Friday, November 28, 2014

Poems for lunch November 13

“ What troubles me is a sense that so many things lovely and precious in our world seem to be dying out. Perhaps poetry will be the canary in the mine-shaft warning us of what's to come. - Galway Kinnell

“To me, poetry is somebody standing up, so to speak, and saying, with as little concealment as possible, what it is for him or her to be on earth at this moment”— Galway Kinnell


Wait – by Galway Kinnell
Suitcase by James Longenbach
On Beauty by James Longenbach
Exquisite Candidate by Denise Duhamel
Little Champion by Tony Hoagland

My question for Wait: what lines work for you? How?
Does the poem work without a story?

Wait, as noun, as verb, and even if pinned down in syntax, quivers according to tones -- commands,
desperate plea, gentle suggestion. If you pin a poem down to an aphorism such as "time heals all wounds" it loses in power, but here, there's a tinge of sadness, navigating past and future, repetitions -- "no one is tired enough" leads to another wait -- hair has become music of hair, pain, music of pain, and instead of seasons and gloves becoming lovely again, a music of looms weaving all our loves again...
a unique and singular time worth waiting for, only heard when exhausted. Death? or the idea that we cannot change until we are pushed to the limit? However one understands it, there is need, enormous emptiness carved out of our tiny beings, asking to be filled...

The Longenbach poem felt Kafka-esque by contrast -- mysterious or perhaps sinister as the suitcase allows us to imagine the excitement of leaving-- and then that curious contrast of packing a suitcase, like organizing choices,unlike building a fire, with necessary space for air. Why would the former be one of life's greatest pleasures? Perhaps the suitcase is a metaphor for a poem -- the packing, the writing.

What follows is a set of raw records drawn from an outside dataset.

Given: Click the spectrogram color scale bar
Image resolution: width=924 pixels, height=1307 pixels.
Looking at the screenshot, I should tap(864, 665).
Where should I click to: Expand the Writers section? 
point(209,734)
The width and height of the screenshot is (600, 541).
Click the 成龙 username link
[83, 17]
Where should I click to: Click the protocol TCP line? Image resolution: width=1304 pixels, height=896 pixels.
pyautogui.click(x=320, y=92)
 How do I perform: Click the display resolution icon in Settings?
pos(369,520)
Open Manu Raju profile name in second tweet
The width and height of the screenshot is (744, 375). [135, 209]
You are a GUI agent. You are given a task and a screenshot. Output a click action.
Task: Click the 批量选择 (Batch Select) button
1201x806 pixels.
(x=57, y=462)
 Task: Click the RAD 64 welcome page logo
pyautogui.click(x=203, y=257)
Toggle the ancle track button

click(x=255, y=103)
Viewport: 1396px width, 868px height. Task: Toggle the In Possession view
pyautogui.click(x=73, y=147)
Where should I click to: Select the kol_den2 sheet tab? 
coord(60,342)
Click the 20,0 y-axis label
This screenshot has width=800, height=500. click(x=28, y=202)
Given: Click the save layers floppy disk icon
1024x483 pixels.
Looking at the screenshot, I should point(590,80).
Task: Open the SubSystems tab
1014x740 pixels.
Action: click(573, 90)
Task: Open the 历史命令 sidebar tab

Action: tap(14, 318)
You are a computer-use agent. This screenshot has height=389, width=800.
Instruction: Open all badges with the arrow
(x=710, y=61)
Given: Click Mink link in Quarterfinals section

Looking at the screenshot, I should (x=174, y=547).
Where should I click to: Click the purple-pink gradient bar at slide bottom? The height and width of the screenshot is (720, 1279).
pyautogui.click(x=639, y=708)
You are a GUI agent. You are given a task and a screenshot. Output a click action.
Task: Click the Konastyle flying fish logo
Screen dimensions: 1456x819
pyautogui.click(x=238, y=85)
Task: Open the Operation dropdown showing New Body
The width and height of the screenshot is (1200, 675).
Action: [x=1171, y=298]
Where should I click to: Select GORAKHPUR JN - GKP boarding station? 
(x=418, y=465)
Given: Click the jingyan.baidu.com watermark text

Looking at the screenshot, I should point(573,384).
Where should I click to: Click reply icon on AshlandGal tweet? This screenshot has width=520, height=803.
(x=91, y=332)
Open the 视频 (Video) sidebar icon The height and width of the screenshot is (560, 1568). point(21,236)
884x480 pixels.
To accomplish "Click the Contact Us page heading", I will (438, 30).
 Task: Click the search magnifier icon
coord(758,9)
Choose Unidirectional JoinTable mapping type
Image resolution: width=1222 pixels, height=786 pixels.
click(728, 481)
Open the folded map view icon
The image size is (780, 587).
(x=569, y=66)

On Beauty is almost surreal-- capacity to be overwhelmed by the beautiful-- telling a story of survival in gruesome war time.

The Duhamel a romp through satire.
People didn't warm up to the Hoagland. Not even a chuckle at "heteronormativity".

I asked what lends itself to a satisfaction level... The opening Kinnell poem allowed more universals, includes us as opposed to the thought of the butterfly, who gives solace to the speaker of the poem, who we regard as an outsider.